## The input
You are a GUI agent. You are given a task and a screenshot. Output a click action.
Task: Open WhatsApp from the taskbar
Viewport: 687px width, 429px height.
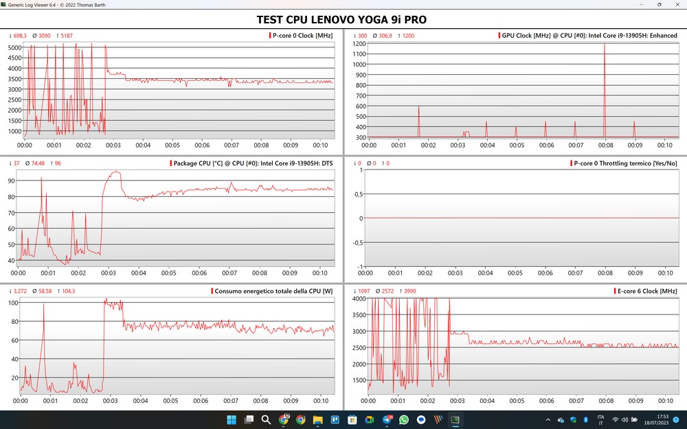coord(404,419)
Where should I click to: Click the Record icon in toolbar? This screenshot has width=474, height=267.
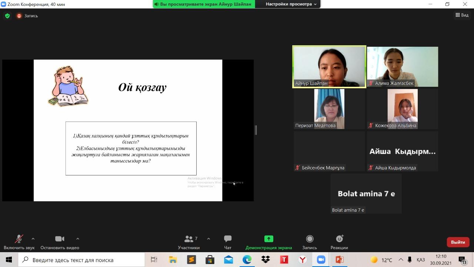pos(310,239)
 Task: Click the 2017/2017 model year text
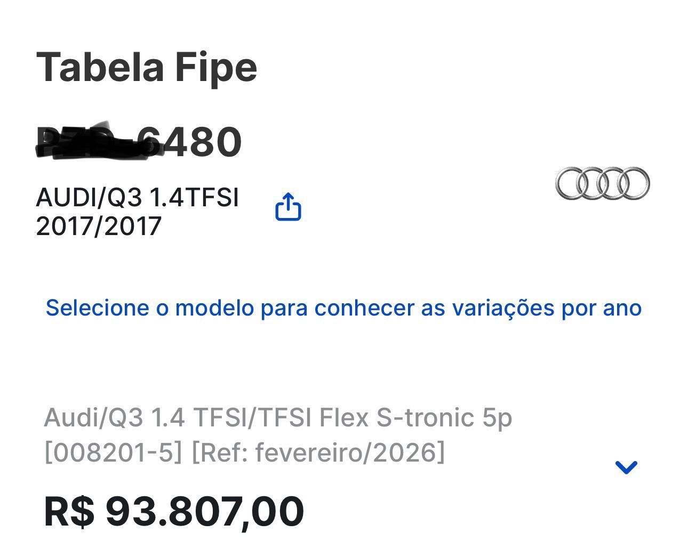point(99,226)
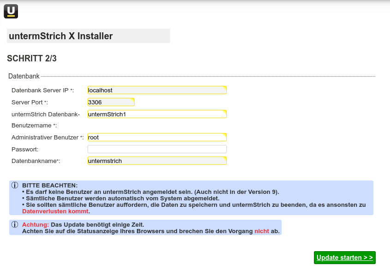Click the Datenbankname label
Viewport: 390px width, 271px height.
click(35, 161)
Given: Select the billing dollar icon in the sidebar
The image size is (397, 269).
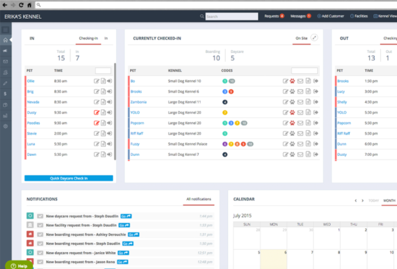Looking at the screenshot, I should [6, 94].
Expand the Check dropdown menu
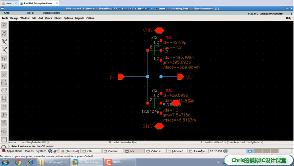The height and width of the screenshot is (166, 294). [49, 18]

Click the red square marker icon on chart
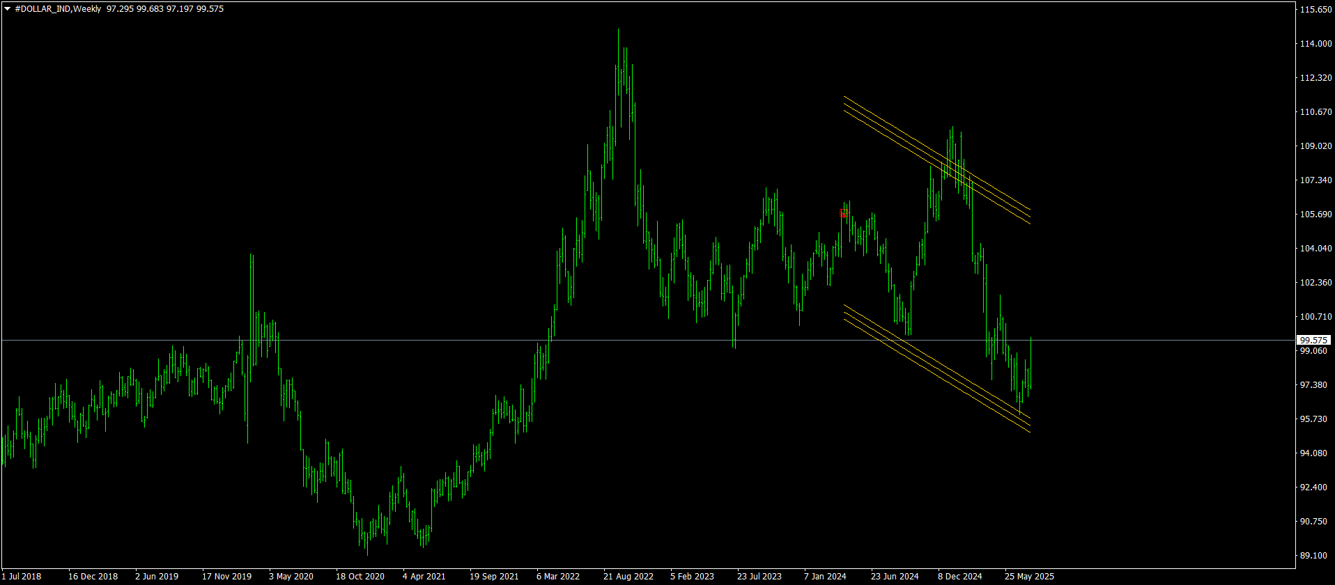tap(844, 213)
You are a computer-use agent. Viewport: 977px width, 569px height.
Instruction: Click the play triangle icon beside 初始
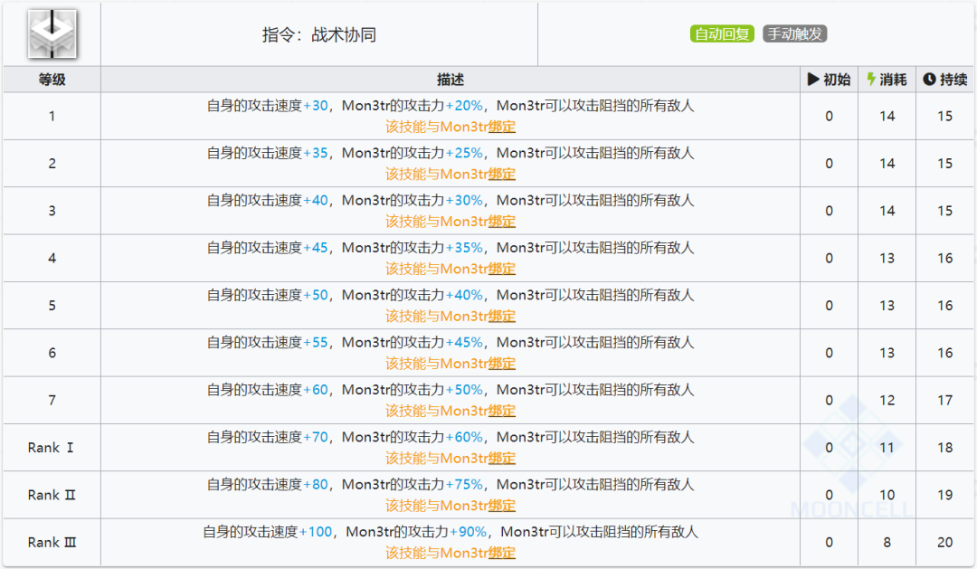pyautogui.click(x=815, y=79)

## Task description
Reproduce everything from "Given: Select the" down to "tap(844, 213)", swapping "sidebar" for "left panel" and keeping all else unchanged. Omit the pictures from your answer.

## Result of the task
Given: Select the billing dollar icon in the left panel
The image size is (397, 269).
Looking at the screenshot, I should [6, 94].
Expand the Check dropdown menu
The height and width of the screenshot is (166, 294). [49, 18]

Click the red square marker icon on chart
tap(844, 213)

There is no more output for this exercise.